In our view, the High Court was right in holding that the assessee was carrying on an adventure or concern in the nature of trade. The assessee not only constructed vaults of special design and special doors and electric fittings, but it also rendered other services to the vault-holders. It installed fire alarm and was incurring expenditure for the maintenance of fire alarm by paying charges to the municipality. Two railway booking offices were opened in the premises for the despatch and receipt of film parcels. This, it appears to us, is a valuable service. It also maintained a regular staff consisting of a secretary, a peon, a watchman and a sweeper, and apart from that it paid for the entire staff of the Indian Motion Picture Distributors' Association an amount of Rs. 800 per month for services rendered to the licensees. These vaults could only be used for the specific purpose of storing of films and other activities connected with the examination, repairs, cleaning, waxing and rewinding of the films.

But the learned counsel for the Commissioner says that section 9 applies because the assessee cannot be said to be in occupation of the premises for the purpose of any concern of its own. He says that the licensees were in possession of the vaults as lessees and not merely as licensees. But, in our opinion, the agreements are licences and not leases. The assessee kept the key of the entrance which permitted access to the vaults in its own exclusive possession. The assessee was thus in occupation of all the premises for the purpose of its own concern, the concern being the hiring out of specially built vaults and providing special services to the licensees. As observed by Viscount Finlay in Governors of the Rotunda Hospital, Dublin v. Coman, " the subject which is hired out is a complex one " and the return received by the assessee is not the income derived from the exercise of property rights only but is derived from carrying on an adventure or concern in the nature of trade.

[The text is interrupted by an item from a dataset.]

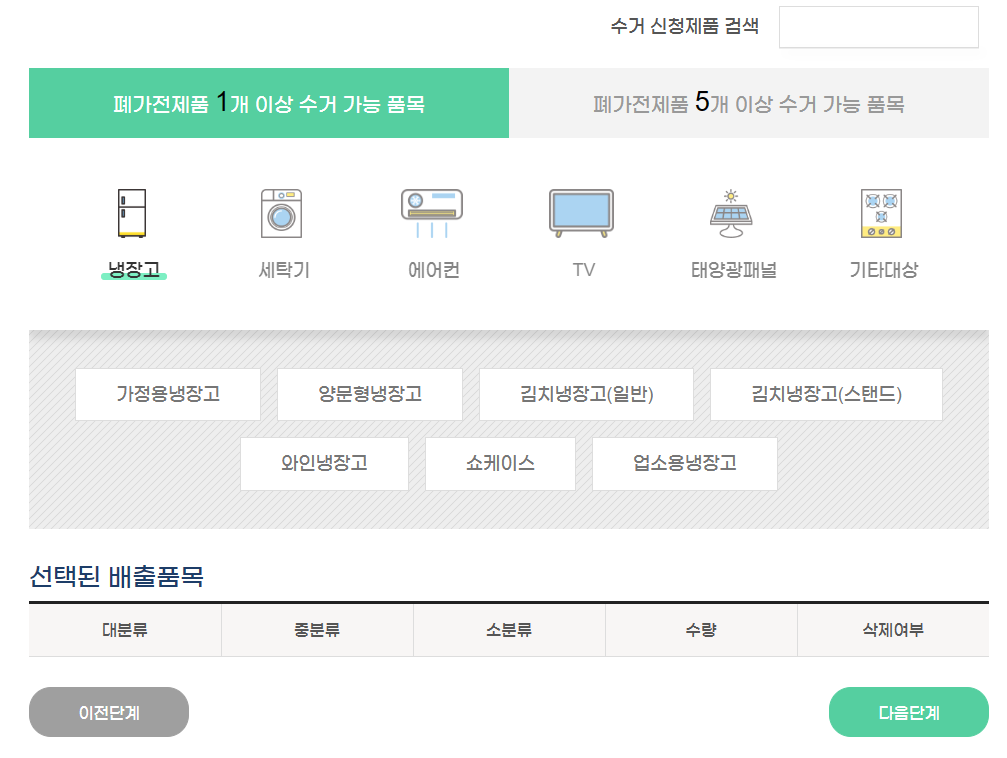Select 김치냉장고(스탠드) option
Image resolution: width=1007 pixels, height=758 pixels.
(826, 394)
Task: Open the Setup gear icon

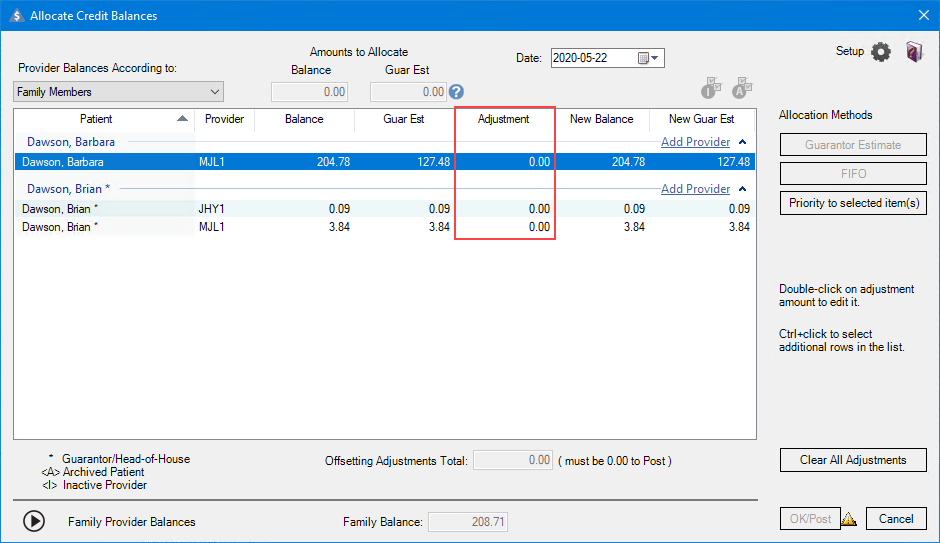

There is no force in the sixth submission of the learned counsel for the appellant because the Indian Income-tax Act does not contemplate assessment of property under section 9 in respect of the rental income and assessment under section 10 in respect of the extra income derived from the carrying on of an adventure or concern in the nature of trade if the assessee is in occupation of the premises for the purposes of the business. The scheme of the English Act is different and special statutory provisions exist in the English Income Tax Act (see rule 5, Schedule D, English Income Tax Act, 1918).

A number of other cases have been cited before us but it is not necessary to deal with them because the answer to the question whether an activity is an adventure or concern in the nature of trade or business must depend upon the facts of each case.

Accordingly the appeals fail and are dismissed with costs.